**Given problem**
Copy the text of each record below word for word, leaving out the pictures.

**Task input**
====
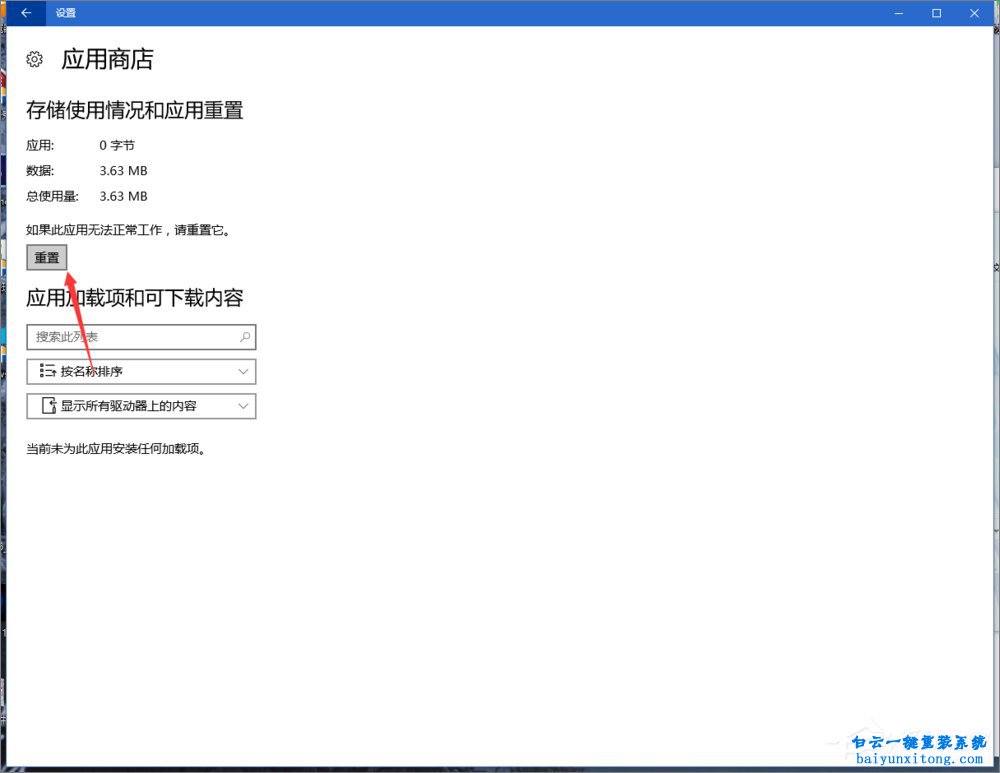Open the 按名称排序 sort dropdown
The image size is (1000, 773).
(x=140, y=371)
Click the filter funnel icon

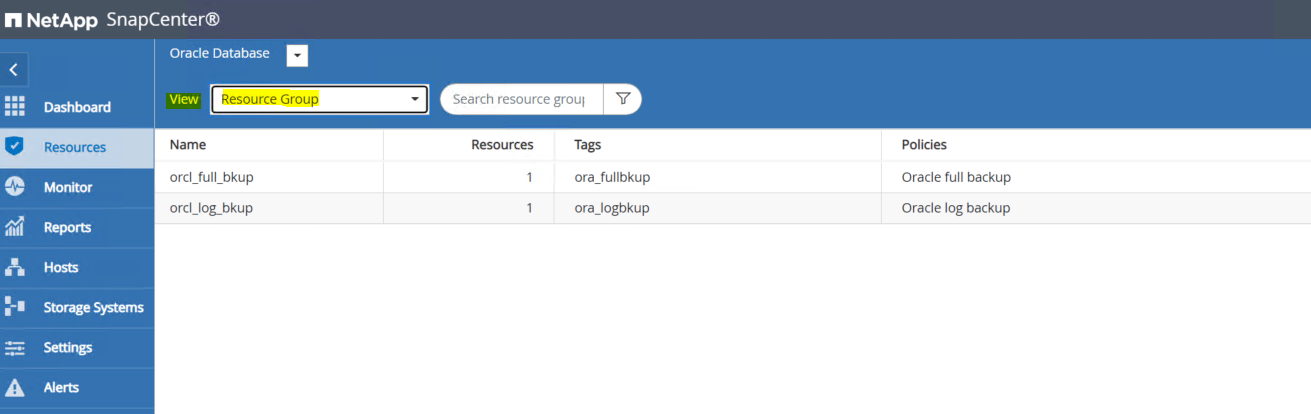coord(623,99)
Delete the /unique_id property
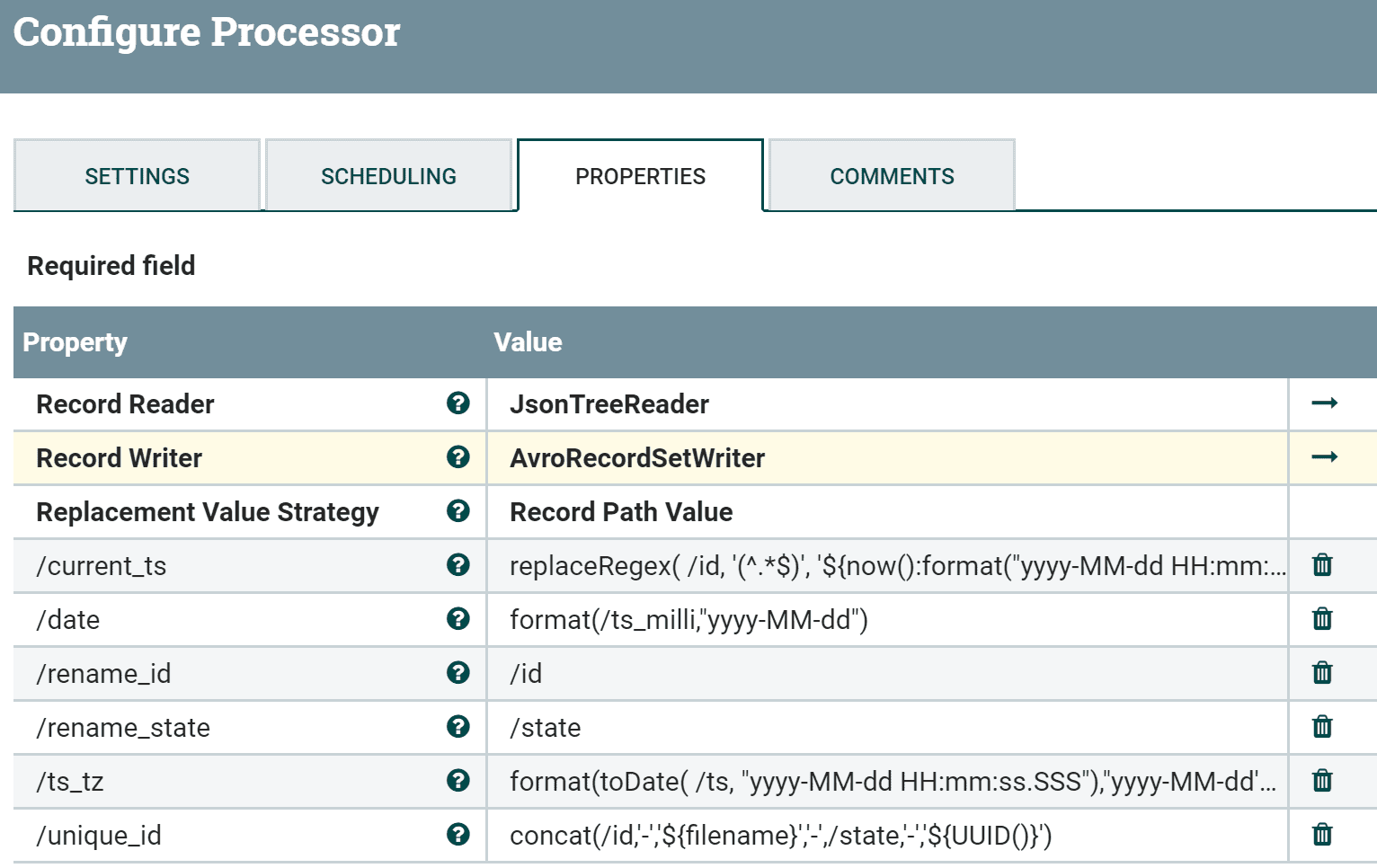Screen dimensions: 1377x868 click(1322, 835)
====
**Response for this exercise**
Open the 按名称排序 sort dropdown
The image size is (1000, 773).
(x=140, y=371)
Click the filter funnel icon

coord(623,99)
Delete the /unique_id property
Screen dimensions: 1377x868 click(1322, 835)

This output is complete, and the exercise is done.